Kastarak cleaned up the wound, stopped the bleeding with the dermal regenerator. He heard Ensign Yasmeen Kiran’s question, though he understood that the question was phrased to Sutalo, Sutalo couldn’t possibly do the necessary diagnosis of the patient while speaking to Kiran. Kastarak was going to raise his voice and explain the situation to Kiran, but quickly came to the realization that Kiran simply wanted reassurance, not an assessment of the diagnosis now. Now was the time for empathy and calming. Sutalo was good at that – he’d help her calm down, arrive at a better cognitive state. As such, he needed to focus on his patient. While the surface wound had now been healed, and the bleeding stopped, there was still some bruising. The tricorder indicated some swelling of the brain too. Could it have been a concussion? For a moment, Kastarak experienced something odd – he couldn’t quite remember exactly how an Andorian brain would handle concussion.

Kastarak decided to revisit Andorian concussion in his own head a bit later. He had picked up on the damaged relay having caused the patient to fall. So Kastarak scanned the heart, to electrocardiographically check for abnormal behaviour of the heart. The tricorder told him all he needed to know about the heart: everything looked normal.

Kastarak returned to the skull – he had recovered the memory. Concussion would be quite similar to humans – dizziness, nausea, feelings of pressure in the head, headache, aversion to light and sound, feeling sluggish or groggy, and confusion. These symptoms could be expressed with heightened aggressions in Andorians, as their emotional regulation mechanisms would be impaired. On the other hand, in some Andorian patients, aggression might be reduced to even below baseline levels, due to increased sluggishness, causing the Andorian to be more docile and accommodating than their cultural mores otherwise would imply. Thus the patient would need to be observed for a few hours, provided triage doesn’t begin before then. In that case, he could probably go back to his bunk.

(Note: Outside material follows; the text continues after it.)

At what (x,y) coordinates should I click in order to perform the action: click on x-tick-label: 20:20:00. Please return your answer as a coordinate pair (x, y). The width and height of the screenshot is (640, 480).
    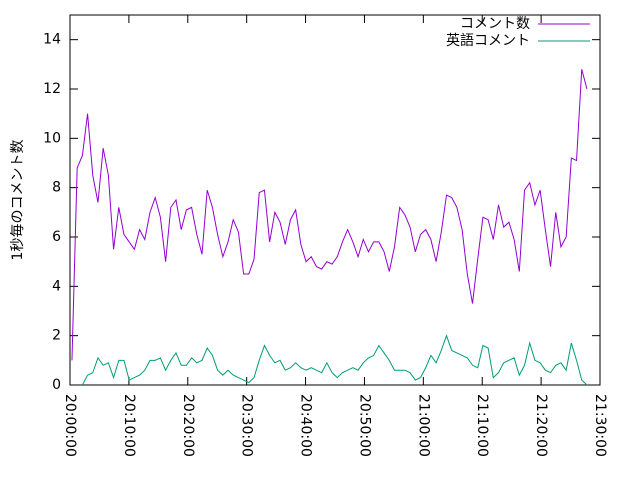
    Looking at the image, I should click on (188, 426).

Kastarak turned to his patient:

“Ensign ch’Atillos, the bleeding has stopped, and I’ve healed the skin wound. I udnerstand you touched a relay. I have checked your internal organs, they appear fine. The relay should not have damaged them. You’ve displayed symptoms of confusion and nausea, so I am concerned with possible injuries to your brain. I should like to keep you in sickbay for a while, to assess whether there has been any damage to your brain from the trauma, for example by way of concussion. How do you feel now?”

Kastarak tried to appear as empathetic as he could, and while he spoke in a soft tone, slow words, he could not help but notice that his words might sound a bit too blunt anyway. Why are all non-Vulcans so sensitive to mere words? It never ceased to confuse him.

Meanwhile, Sutalo had spoken a bit with the patient’s colleague. Sutalo now moved toward the biobed, and helped clean up the blood across the patient’s head, neck and shoulders. Kastarak informed him of his assessment and plan.

“But we might go into triage soon…” whispered Sutalo.

“Indeed, but we don’t know. If so, he can go to his own bed, provided someone could stay with him.”

“Wouldn’t we need all hands available?”

“Hm, perhaps. What is it that humans say?” Kastarak paused for a second. “We’ll cross that bridge when we get there.”

The human culture was beautifully rich in metaphors. If Kastarak had to choose one thing he enjoyed about human culture, it was metaphors.